--- BEGIN ---
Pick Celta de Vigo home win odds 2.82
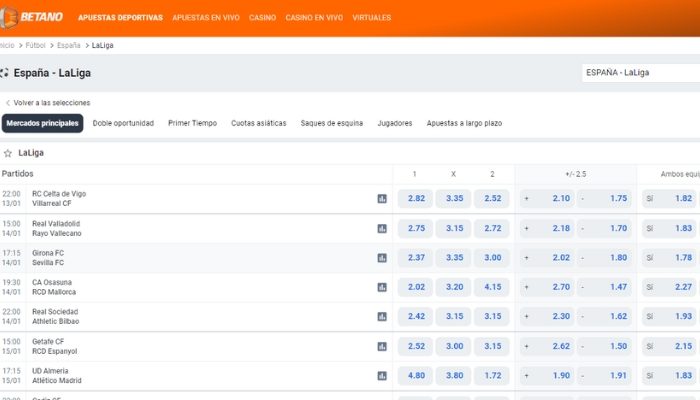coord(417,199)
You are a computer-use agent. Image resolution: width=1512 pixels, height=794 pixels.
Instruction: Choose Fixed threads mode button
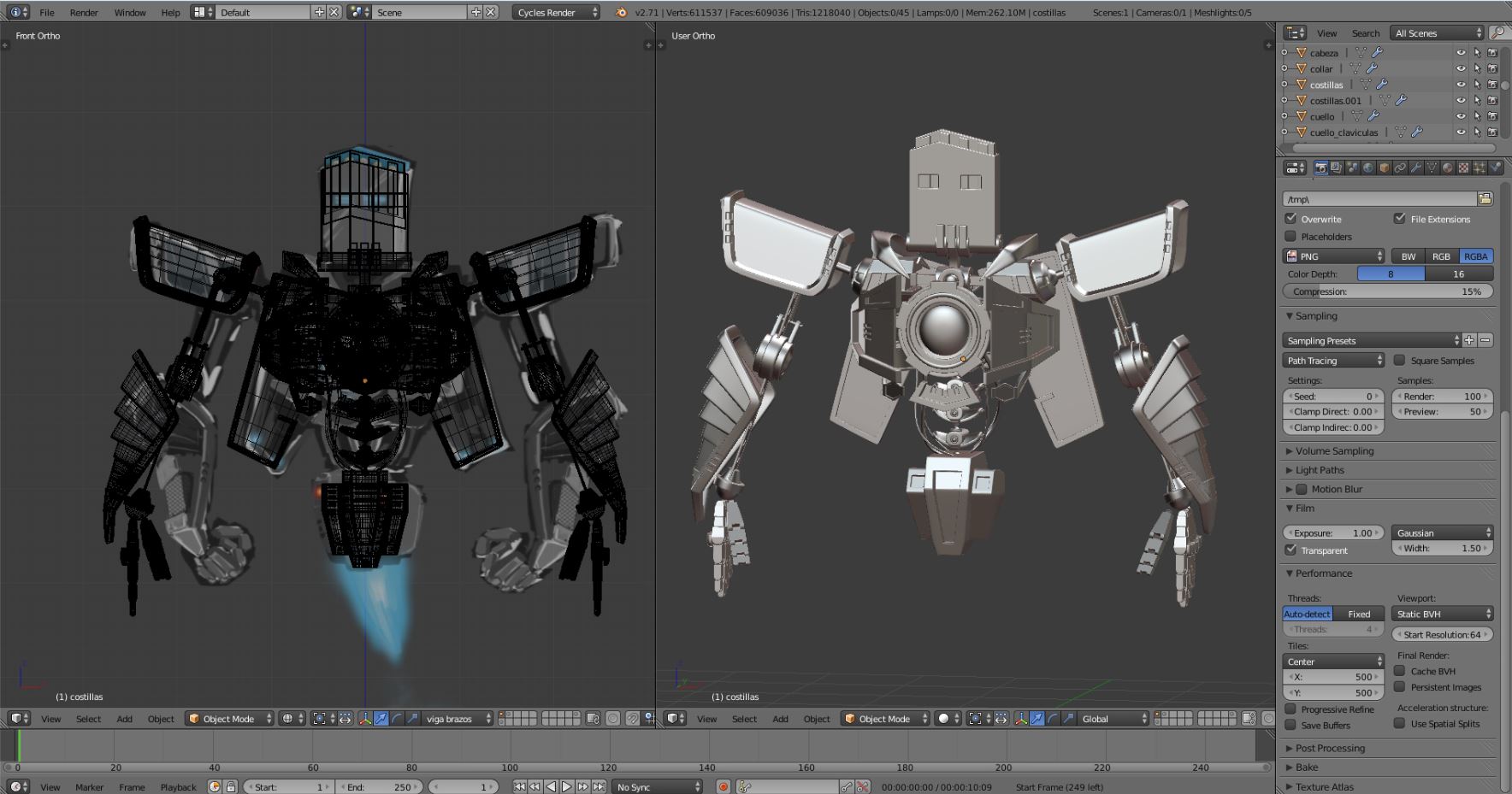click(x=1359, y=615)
--- END ---
SET PROBLEM → Reproduce every line of the items above word for word, leaving the pictures out of your answer.

REPLY TO THE TASK →
Pick Celta de Vigo home win odds 2.82
coord(417,199)
You are a computer-use agent. Image resolution: width=1512 pixels, height=794 pixels.
Instruction: Choose Fixed threads mode button
click(x=1359, y=615)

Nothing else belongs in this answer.